The end of World War II was followed by approaching 30 years of growing prosperity. The newly formed BNIC started to improve the relationship between growers and merchants and was in turn lubricated. The biggest changes were in the structure of the biggest firms.
In 1947 the relationship between Martell and Hennessey came to and end when they failed to renew their agreement. Martell remained independent, but in 1971 Hennessey merged with the champagne firm of Moët & Chandon. The big two became the big four through the growth of Courvoisier and Rémy Martin. The firm of Courvoisier was established in the late 18th century and it’s name became synonymous with the Napoleon hat - a representative of the firm once said that there was more than a thousand originals scattered around the world. Courvoisier was taken over in 1964 by Hiram Walker, who were themselves taken over in 1986 by Allied Lyons. Remy Martin was able to grow without the aid of outside capital, selling their cognacs only from the Champagnes.
In the post war euphoria production had greatly increased. Whilst the area of land planted with vines was still less than half of that reached in the 1870s before Phylloxera, viticultural techniques had so improved that by 1973 production had reached nearly double of that a hundred years earlier. Around this time production levels stood at 264 million bottles, but as sales dropped considerably due to the oil crisis, this was more than twice what was being sold.
Substantial tax increases in 1983 had turned the shippers to rely on export markets. Help was on hand in the form of the Chinese, whose beliefs in the medicinal and status related benefits of cognac meant they were prepared to spend heavily to gain access to the products. By 1988 sales to Hong Kong reached more than 17 million bottles, most of which was shipped across the borders into China in clandestine operations giving serious concern to the authorities.

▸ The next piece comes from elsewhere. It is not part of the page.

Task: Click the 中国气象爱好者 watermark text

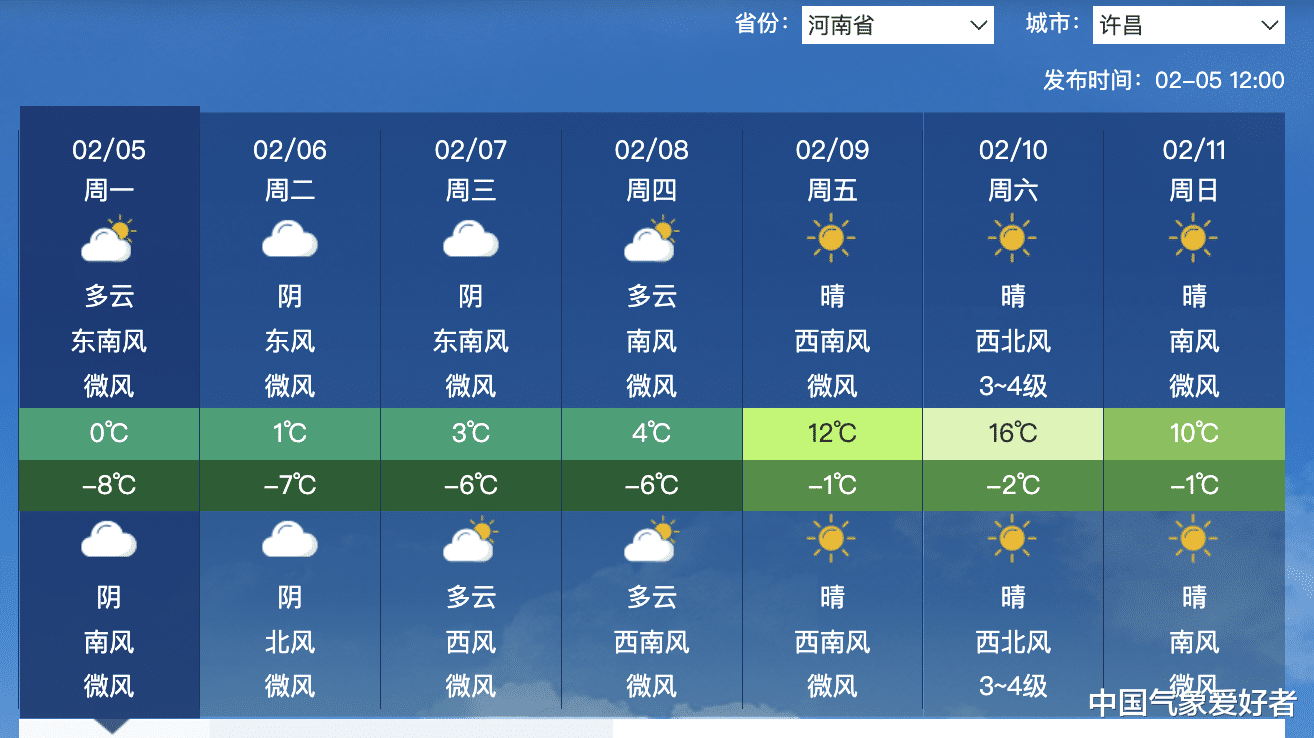Action: click(x=1192, y=703)
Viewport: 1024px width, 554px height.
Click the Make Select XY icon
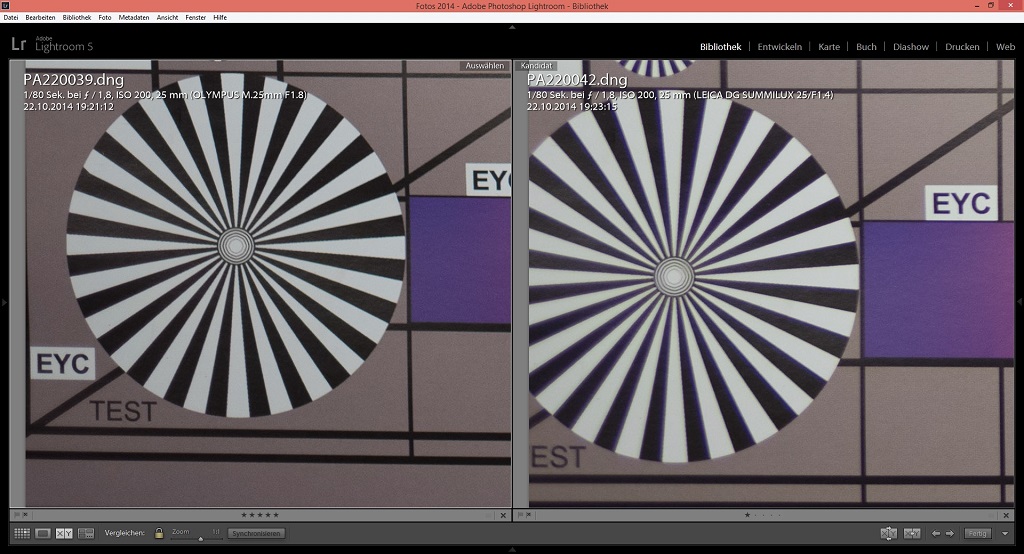pos(912,534)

During the difficult years the big houses cut back their offtake from the growers, which caused serious financial difficulties for many, even driving some out of business. In some ways this later proved to be a benefit, since many started to sell their cognacs under their own name, a move which has provided many more brandies of much higher quality. The growth in the markets led to foreign companies buying established names. Otard went to Martini and Louis Royer was sold to the Japanese, whilst the Candian firm Seagrams bought Martell. The Americans now hold the top spot with more than 50 million bottles being shipped every year. Britain is in third place after Singapore with sales of around 13 million bottles.